● **Exercise aim**
Pictures in the records are to be excluded from an otherwise exact copy.

Saved entries
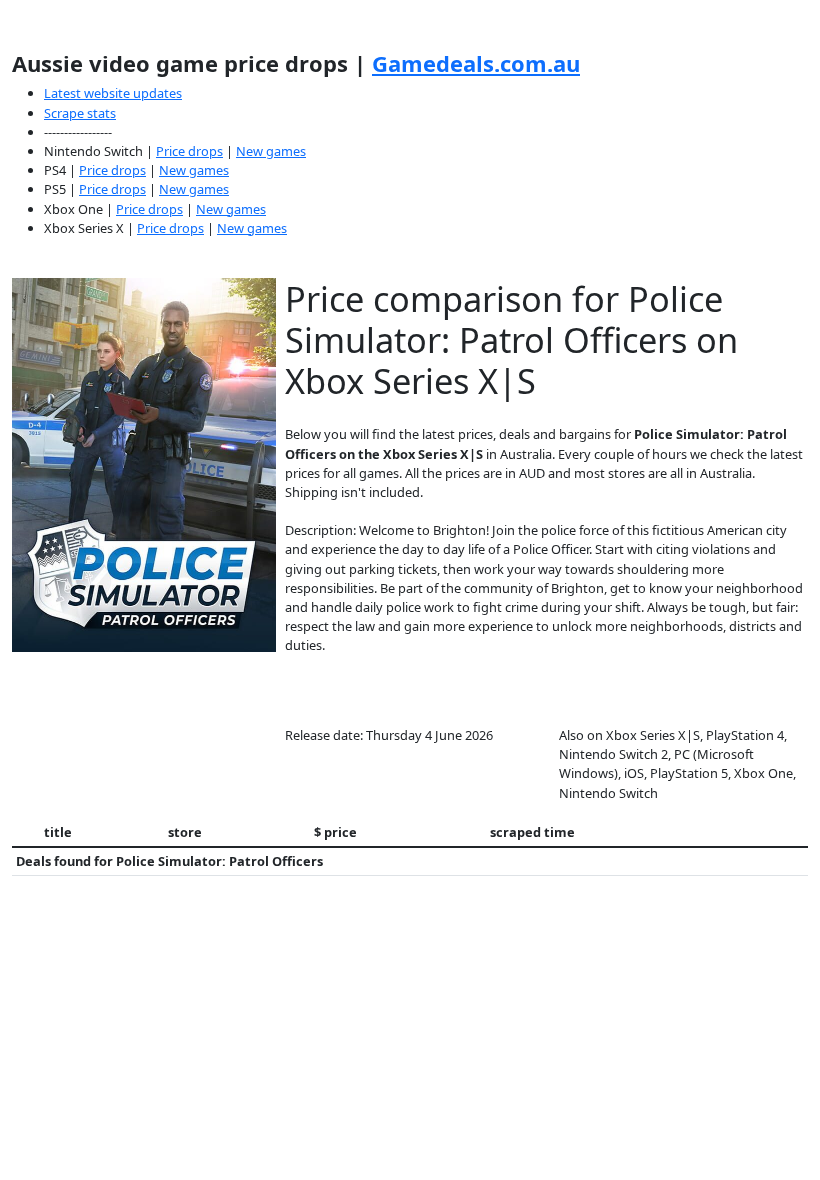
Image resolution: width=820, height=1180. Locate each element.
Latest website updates (113, 93)
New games (271, 151)
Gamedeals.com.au (476, 63)
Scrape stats (80, 113)
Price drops (189, 151)
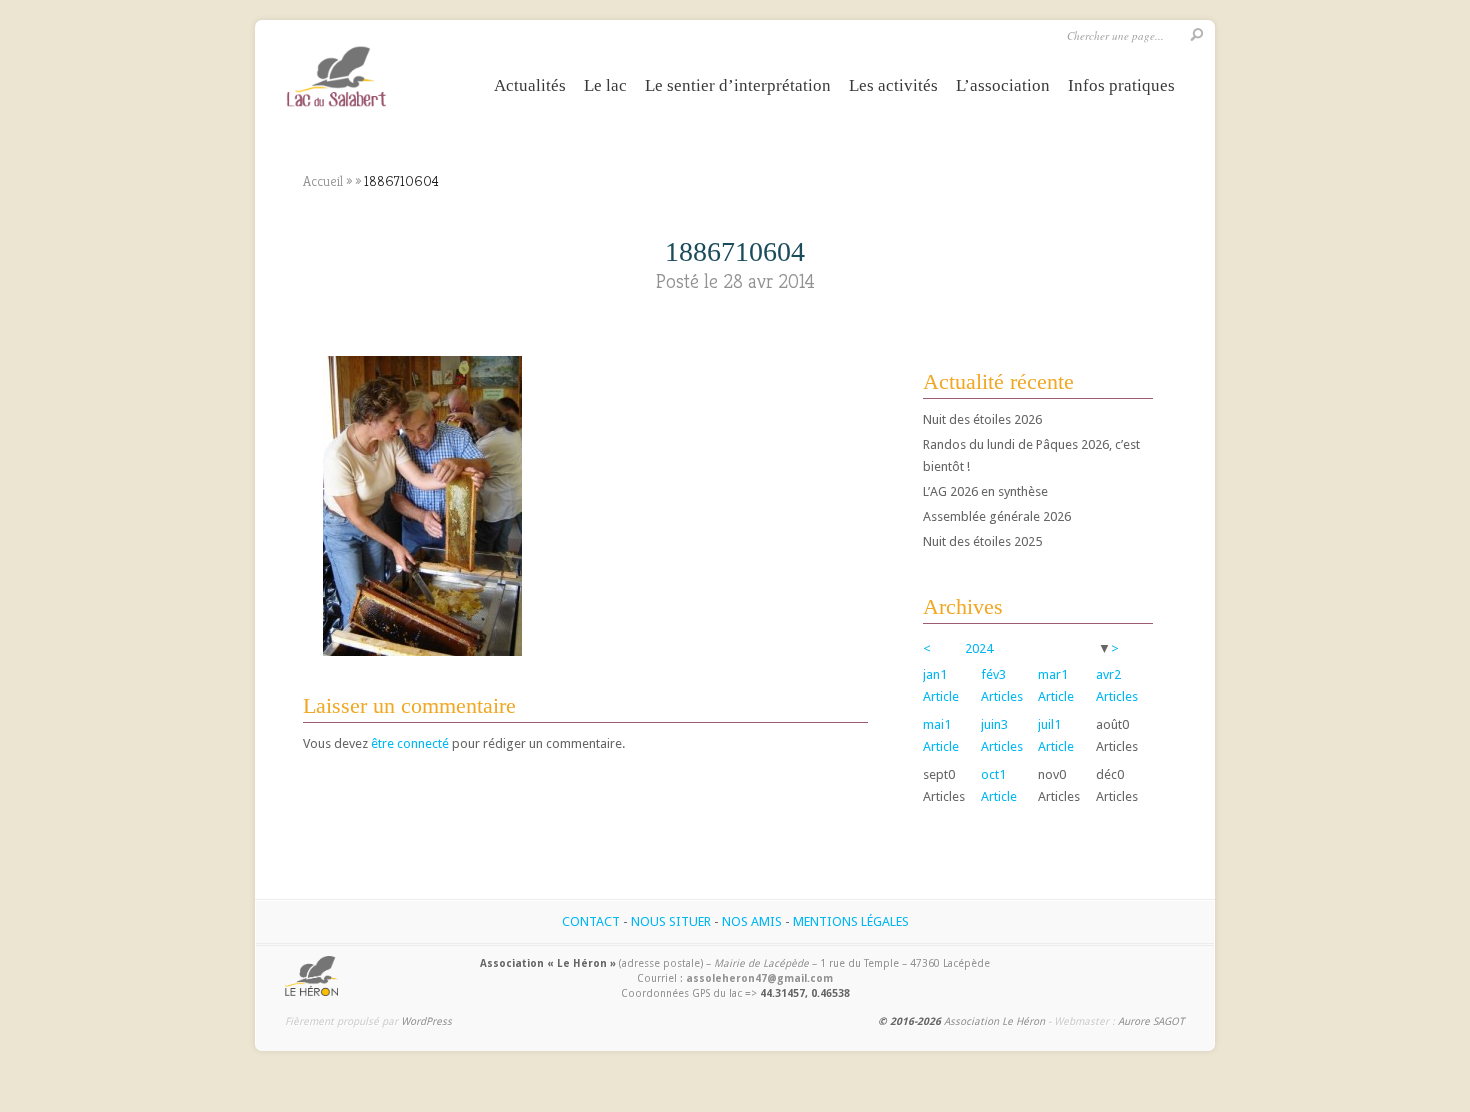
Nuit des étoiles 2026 (982, 419)
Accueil (323, 181)
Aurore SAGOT (1151, 1021)
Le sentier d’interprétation (738, 85)
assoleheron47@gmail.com (759, 978)
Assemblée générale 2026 (997, 516)
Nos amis (752, 921)
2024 (979, 648)
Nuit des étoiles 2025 (982, 541)
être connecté (410, 743)
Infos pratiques (1121, 85)
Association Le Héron (994, 1021)
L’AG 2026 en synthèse (985, 491)
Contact (591, 921)
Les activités (893, 85)
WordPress (426, 1021)
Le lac (605, 85)
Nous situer (671, 921)
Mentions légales (851, 921)
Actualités (530, 85)
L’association (1003, 85)
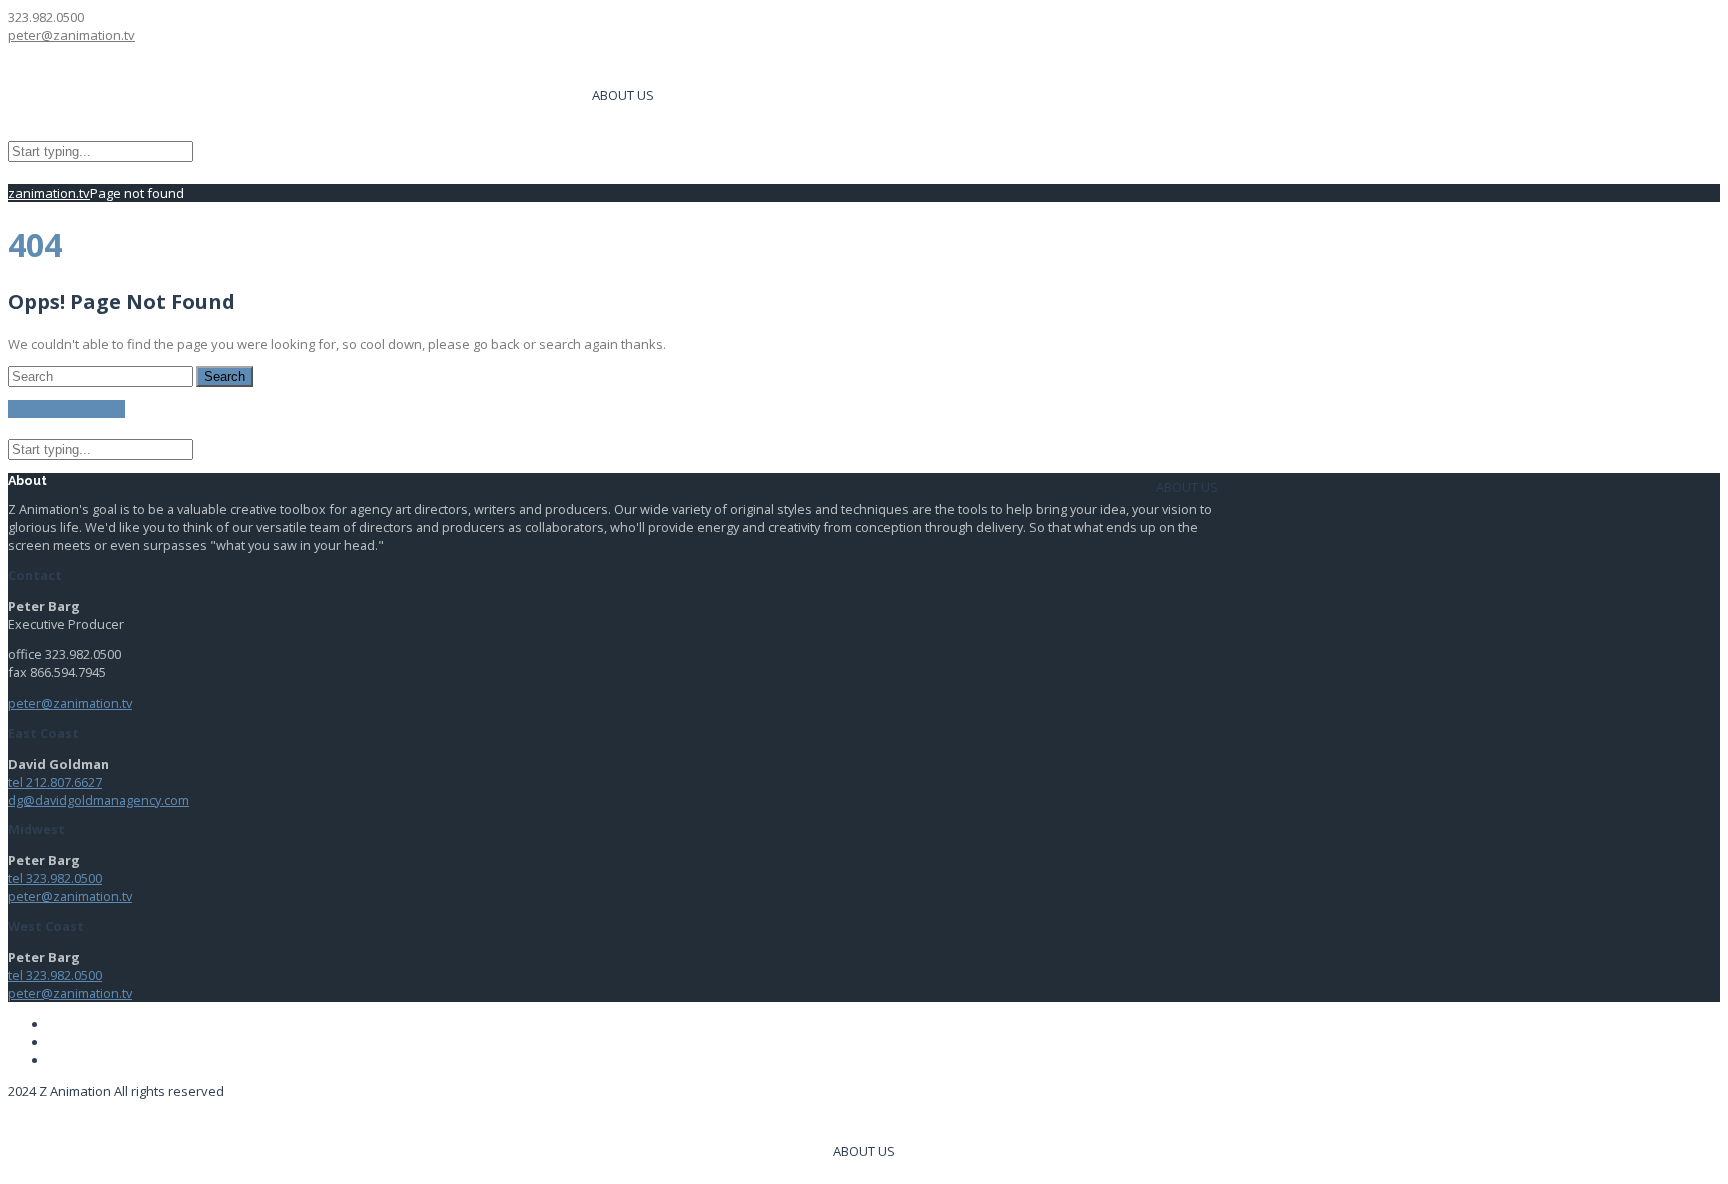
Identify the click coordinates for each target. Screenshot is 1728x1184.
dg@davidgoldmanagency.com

● **Result below**
Image resolution: width=820, height=1180. Locate each element.
Latest website updates (113, 93)
New games (271, 151)
Gamedeals.com.au (476, 63)
Scrape stats (80, 113)
Price drops (189, 151)
Nuit des étoiles 2026 (982, 419)
Accueil (323, 181)
Aurore SAGOT (1151, 1021)
Le sentier d’interprétation (738, 85)
assoleheron47@gmail.com (759, 978)
Assemblée générale 2026 (997, 516)
Nos amis (752, 921)
2024 (979, 648)
Nuit des étoiles 2025 (982, 541)
être connecté (410, 743)
Infos pratiques (1121, 85)
Association Le Héron (994, 1021)
L’AG 2026 en synthèse (985, 491)
Contact (591, 921)
Les activités (893, 85)
WordPress (426, 1021)
Le lac (605, 85)
Nous situer (671, 921)
Mentions légales (851, 921)
Actualités (530, 85)
L’association (1003, 85)
Identify the click coordinates for each target. Screenshot is 1728x1184.
dg@davidgoldmanagency.com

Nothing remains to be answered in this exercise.